### Exercise aim
Give the records once more, exactly as they stand.

(Information supplied)

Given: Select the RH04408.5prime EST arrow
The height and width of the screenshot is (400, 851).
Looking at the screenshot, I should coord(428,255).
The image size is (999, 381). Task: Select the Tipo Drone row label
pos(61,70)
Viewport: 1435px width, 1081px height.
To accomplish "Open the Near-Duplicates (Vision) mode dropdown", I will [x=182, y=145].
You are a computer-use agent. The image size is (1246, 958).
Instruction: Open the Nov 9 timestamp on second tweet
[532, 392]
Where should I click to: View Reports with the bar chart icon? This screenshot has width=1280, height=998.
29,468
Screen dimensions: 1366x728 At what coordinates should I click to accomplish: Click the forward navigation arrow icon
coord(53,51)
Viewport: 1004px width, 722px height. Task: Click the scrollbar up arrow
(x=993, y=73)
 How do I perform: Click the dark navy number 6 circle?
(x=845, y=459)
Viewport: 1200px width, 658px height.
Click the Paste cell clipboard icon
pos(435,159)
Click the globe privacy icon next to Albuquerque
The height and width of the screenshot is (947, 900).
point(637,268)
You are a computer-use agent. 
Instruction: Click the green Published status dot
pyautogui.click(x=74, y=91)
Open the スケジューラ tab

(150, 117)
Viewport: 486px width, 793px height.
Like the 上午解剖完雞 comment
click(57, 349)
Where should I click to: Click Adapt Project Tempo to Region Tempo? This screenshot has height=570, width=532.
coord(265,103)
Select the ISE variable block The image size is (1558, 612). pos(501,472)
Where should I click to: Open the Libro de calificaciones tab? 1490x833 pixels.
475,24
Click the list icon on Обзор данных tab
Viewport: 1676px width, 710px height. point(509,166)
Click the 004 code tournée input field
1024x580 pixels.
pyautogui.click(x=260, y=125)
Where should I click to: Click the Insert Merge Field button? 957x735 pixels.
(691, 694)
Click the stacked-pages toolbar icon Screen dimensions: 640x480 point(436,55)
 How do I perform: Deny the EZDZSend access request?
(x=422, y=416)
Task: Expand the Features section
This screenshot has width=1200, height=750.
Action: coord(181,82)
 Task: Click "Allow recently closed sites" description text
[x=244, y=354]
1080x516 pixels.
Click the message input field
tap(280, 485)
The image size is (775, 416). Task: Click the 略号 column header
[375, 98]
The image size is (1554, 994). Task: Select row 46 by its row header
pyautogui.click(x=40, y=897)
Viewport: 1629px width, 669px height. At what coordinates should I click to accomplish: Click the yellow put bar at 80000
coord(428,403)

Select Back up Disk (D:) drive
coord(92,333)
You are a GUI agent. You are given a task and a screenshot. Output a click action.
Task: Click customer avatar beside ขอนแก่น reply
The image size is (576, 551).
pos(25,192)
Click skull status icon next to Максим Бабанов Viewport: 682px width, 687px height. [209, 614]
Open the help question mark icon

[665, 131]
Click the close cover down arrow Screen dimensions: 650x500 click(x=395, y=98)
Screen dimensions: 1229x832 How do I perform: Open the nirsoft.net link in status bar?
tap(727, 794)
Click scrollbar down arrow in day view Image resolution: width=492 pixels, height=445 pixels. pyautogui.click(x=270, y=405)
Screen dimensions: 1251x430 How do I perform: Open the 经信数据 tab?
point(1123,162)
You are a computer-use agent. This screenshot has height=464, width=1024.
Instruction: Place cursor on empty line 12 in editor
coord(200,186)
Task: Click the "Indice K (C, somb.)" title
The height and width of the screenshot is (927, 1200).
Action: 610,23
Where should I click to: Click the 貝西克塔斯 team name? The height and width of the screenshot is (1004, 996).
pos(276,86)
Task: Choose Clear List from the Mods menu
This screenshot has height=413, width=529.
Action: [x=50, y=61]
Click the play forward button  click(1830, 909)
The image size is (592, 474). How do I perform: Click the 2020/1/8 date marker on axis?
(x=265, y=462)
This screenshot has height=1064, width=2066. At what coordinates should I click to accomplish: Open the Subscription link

(End Information supplied)

### Your solution
Given: Select the RH04408.5prime EST arrow
The height and width of the screenshot is (400, 851).
Looking at the screenshot, I should coord(428,255).
The image size is (999, 381). Task: Select the Tipo Drone row label
pos(61,70)
Viewport: 1435px width, 1081px height.
To accomplish "Open the Near-Duplicates (Vision) mode dropdown", I will [x=182, y=145].
You are a computer-use agent. The image size is (1246, 958).
Instruction: Open the Nov 9 timestamp on second tweet
[532, 392]
Where should I click to: View Reports with the bar chart icon? This screenshot has width=1280, height=998.
29,468
Screen dimensions: 1366x728 At what coordinates should I click to accomplish: Click the forward navigation arrow icon
coord(53,51)
Viewport: 1004px width, 722px height. Task: Click the scrollbar up arrow
(x=993, y=73)
 How do I perform: Click the dark navy number 6 circle?
(x=845, y=459)
Viewport: 1200px width, 658px height.
Click the Paste cell clipboard icon
pos(435,159)
Click the globe privacy icon next to Albuquerque
The height and width of the screenshot is (947, 900).
point(637,268)
You are a computer-use agent. 
Instruction: Click the green Published status dot
pyautogui.click(x=74, y=91)
Open the スケジューラ tab

(150, 117)
Viewport: 486px width, 793px height.
Like the 上午解剖完雞 comment
click(57, 349)
Where should I click to: Click Adapt Project Tempo to Region Tempo? This screenshot has height=570, width=532.
coord(265,103)
Select the ISE variable block The image size is (1558, 612). pos(501,472)
Where should I click to: Open the Libro de calificaciones tab? 1490x833 pixels.
475,24
Click the list icon on Обзор данных tab
Viewport: 1676px width, 710px height. point(509,166)
Click the 004 code tournée input field
1024x580 pixels.
pyautogui.click(x=260, y=125)
Where should I click to: Click the Insert Merge Field button? 957x735 pixels.
(691, 694)
Click the stacked-pages toolbar icon Screen dimensions: 640x480 point(436,55)
 How do I perform: Deny the EZDZSend access request?
(x=422, y=416)
Task: Expand the Features section
This screenshot has width=1200, height=750.
Action: coord(181,82)
 Task: Click "Allow recently closed sites" description text
[x=244, y=354]
1080x516 pixels.
Click the message input field
tap(280, 485)
The image size is (775, 416). Task: Click the 略号 column header
[375, 98]
The image size is (1554, 994). Task: Select row 46 by its row header
pyautogui.click(x=40, y=897)
Viewport: 1629px width, 669px height. At what coordinates should I click to accomplish: Click the yellow put bar at 80000
coord(428,403)

Select Back up Disk (D:) drive
coord(92,333)
You are a GUI agent. You are given a task and a screenshot. Output a click action.
Task: Click customer avatar beside ขอนแก่น reply
The image size is (576, 551).
pos(25,192)
Click skull status icon next to Максим Бабанов Viewport: 682px width, 687px height. [209, 614]
Open the help question mark icon

[665, 131]
Click the close cover down arrow Screen dimensions: 650x500 click(x=395, y=98)
Screen dimensions: 1229x832 How do I perform: Open the nirsoft.net link in status bar?
tap(727, 794)
Click scrollbar down arrow in day view Image resolution: width=492 pixels, height=445 pixels. pyautogui.click(x=270, y=405)
Screen dimensions: 1251x430 How do I perform: Open the 经信数据 tab?
point(1123,162)
You are a computer-use agent. This screenshot has height=464, width=1024.
Instruction: Place cursor on empty line 12 in editor
coord(200,186)
Task: Click the "Indice K (C, somb.)" title
The height and width of the screenshot is (927, 1200).
Action: 610,23
Where should I click to: Click the 貝西克塔斯 team name? The height and width of the screenshot is (1004, 996).
pos(276,86)
Task: Choose Clear List from the Mods menu
This screenshot has height=413, width=529.
Action: [x=50, y=61]
Click the play forward button  click(1830, 909)
The image size is (592, 474). How do I perform: Click the 2020/1/8 date marker on axis?
(x=265, y=462)
This screenshot has height=1064, width=2066. At what coordinates should I click to accomplish: Open the Subscription link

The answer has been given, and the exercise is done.